County Executive Ed Mangano at the home of Herb and Iris Marek on Sunday

County Executive Ed Mangano at the home of Herb and Iris Marek on Sunday

By Nassau County Executive Ed Mangano

School-tax bills recently arrived and, once again, we all learned that school districts are spending too much and taxing too high.

As Nassau County Executive, I have worked tirelessly to cut government waste and freeze county property taxes every year. I have also been commended by the State of New York for cost-cutting measures that resulted in no tax hike for residents. To blame school-tax hikes on the county is wrong.

My opponent, Tom Suozzi, has misled residents about their school taxes and assessments. I encourage all residents to fight their taxes and grieve their home assessments if they believe they are unfair. Tom Suozzi believes that homeowners shouldn’t have this right. I understand his position, considering he hiked your county property taxes by 23% and watched school taxes skyrocket by 84%—or an average of $3,036 per household—during his tenure.

In lockstep with my opponent, Newsday calls filing assessment challenges a “grievance game.” But the right to challenge an assessment or to take advantage of a property-tax exemption is guaranteed under state law; it is not a “game.”

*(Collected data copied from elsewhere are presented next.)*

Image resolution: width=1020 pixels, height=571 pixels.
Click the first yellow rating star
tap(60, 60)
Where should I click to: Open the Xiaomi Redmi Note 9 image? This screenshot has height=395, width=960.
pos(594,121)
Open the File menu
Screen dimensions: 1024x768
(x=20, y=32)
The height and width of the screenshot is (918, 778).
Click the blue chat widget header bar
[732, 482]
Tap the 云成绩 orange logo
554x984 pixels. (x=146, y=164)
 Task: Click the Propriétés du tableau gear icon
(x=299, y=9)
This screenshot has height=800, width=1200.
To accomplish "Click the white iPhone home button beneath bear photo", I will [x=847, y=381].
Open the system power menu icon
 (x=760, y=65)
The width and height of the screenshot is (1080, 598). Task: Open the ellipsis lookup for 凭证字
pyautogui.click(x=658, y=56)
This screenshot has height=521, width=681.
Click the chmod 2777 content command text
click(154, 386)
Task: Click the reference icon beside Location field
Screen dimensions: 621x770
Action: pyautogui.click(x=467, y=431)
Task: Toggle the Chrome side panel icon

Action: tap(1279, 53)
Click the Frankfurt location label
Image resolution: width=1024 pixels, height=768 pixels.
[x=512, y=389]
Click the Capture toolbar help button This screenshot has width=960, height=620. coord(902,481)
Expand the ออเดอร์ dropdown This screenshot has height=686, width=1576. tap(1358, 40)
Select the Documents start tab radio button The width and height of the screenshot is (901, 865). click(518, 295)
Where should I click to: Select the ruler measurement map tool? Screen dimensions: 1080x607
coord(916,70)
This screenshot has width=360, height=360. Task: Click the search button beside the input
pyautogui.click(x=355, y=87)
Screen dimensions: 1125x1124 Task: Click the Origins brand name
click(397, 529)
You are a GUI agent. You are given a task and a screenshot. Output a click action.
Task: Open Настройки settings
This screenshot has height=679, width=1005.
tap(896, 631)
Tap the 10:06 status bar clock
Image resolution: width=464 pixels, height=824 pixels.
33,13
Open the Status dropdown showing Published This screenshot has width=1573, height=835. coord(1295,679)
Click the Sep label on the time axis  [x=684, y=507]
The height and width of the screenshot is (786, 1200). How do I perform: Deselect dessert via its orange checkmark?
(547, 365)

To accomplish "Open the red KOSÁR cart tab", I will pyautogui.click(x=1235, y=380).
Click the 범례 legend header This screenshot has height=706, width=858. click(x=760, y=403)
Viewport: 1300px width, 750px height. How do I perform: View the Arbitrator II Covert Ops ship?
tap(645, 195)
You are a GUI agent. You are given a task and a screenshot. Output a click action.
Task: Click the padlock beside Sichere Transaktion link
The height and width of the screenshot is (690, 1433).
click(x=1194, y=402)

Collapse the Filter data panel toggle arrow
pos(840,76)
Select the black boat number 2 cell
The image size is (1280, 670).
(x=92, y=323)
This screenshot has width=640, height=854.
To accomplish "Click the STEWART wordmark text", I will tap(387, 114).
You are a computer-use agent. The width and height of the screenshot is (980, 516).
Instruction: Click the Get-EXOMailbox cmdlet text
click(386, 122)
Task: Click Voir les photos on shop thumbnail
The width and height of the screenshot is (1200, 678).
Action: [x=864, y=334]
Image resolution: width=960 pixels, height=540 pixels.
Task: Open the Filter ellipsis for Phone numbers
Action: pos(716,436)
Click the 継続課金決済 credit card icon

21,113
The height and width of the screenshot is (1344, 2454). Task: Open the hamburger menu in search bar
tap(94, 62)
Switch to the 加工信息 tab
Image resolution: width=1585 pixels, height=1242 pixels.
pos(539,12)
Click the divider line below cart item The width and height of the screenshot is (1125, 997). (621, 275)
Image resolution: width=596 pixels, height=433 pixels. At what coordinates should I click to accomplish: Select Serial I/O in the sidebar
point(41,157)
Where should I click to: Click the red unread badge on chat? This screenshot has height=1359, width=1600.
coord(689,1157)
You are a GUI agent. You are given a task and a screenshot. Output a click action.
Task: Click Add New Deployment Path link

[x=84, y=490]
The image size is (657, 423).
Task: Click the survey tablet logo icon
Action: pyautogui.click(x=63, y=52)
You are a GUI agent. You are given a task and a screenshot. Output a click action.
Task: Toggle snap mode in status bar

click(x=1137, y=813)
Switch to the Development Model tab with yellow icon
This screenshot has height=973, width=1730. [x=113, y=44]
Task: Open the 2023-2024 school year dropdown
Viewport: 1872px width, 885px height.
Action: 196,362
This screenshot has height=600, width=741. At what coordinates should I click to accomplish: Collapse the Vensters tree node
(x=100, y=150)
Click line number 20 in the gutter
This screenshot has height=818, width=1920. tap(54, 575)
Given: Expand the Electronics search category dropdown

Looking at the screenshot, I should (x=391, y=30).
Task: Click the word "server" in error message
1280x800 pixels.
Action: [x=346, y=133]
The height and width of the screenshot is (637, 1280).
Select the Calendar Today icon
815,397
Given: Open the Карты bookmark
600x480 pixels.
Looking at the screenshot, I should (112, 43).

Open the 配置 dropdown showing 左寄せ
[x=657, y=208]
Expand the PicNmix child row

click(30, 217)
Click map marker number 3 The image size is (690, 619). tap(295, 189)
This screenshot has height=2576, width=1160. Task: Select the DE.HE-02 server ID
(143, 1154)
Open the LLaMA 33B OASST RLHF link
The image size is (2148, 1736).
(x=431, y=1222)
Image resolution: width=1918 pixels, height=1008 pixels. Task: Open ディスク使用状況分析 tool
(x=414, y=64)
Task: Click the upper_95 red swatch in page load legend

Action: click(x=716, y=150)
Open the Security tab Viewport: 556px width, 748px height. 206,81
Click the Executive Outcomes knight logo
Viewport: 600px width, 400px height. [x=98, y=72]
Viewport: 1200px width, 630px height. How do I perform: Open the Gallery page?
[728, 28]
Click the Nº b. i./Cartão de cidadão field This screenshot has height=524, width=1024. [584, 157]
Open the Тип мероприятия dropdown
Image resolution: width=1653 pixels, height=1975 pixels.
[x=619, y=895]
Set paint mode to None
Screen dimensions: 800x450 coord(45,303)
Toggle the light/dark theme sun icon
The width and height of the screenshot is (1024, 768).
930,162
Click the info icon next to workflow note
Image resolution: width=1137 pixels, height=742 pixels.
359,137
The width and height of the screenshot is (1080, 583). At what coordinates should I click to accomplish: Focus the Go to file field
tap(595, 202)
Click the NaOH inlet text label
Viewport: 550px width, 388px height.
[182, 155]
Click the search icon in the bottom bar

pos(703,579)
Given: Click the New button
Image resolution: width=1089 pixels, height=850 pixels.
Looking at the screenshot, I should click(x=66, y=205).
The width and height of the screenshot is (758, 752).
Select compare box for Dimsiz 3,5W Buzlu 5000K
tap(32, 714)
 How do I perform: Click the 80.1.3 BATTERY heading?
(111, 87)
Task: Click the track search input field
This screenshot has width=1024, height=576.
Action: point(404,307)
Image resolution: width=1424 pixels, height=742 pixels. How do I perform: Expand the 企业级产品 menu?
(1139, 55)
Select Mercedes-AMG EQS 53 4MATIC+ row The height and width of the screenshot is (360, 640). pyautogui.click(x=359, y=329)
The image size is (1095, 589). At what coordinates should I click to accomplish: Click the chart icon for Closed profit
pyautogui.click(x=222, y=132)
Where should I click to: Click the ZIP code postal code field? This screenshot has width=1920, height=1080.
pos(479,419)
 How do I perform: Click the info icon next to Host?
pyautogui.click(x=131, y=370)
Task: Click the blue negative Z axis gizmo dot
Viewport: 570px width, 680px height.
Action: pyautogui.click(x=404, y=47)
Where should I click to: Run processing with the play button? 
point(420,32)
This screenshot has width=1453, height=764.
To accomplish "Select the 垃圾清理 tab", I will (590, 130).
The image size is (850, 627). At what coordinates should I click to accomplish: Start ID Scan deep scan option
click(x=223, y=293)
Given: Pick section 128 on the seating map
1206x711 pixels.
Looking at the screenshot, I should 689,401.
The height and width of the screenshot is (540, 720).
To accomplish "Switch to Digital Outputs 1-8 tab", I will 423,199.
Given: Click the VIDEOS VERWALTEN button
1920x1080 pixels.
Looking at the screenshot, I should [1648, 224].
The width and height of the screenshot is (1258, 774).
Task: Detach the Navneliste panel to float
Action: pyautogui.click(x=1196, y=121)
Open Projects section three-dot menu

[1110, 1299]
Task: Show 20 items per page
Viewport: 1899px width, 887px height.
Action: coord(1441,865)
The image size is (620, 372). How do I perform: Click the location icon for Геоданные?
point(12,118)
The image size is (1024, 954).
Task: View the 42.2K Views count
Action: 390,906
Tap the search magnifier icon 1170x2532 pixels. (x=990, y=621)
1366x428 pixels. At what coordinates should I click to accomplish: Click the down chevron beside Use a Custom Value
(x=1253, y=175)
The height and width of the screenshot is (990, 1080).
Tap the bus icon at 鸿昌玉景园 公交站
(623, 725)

I find it a bit disconcerting that some politicians attempt to blame me for the school property-tax increases that result because a homeowner exercises his or her right to challenge an assessment or to file for a property-tax exemption. It seems that if it were up to them, even the victims of Hurricane Sandy should not benefit from having a lower assessment or paying lower property taxes.

I understand that there are a number of mitigating financial factors that can negatively impact a school district’s budget. What cannot be ignored is the fact that school district spending goes up every year (which accounts for over 67% of a homeowner’s average tax bill), and it is that spending that has drained the wallets of our overtaxed and frustrated homeowners.

I am proud of what I have achieved as the county executive over the course of these past four years. I have acted decisively and made some tough but necessary decisions that have corrected many of the financial problems I inherited. I will continue to work to promote fairness and equity in the assessment roll by guaranteeing the right of homeowners to challenge their property-tax assessments.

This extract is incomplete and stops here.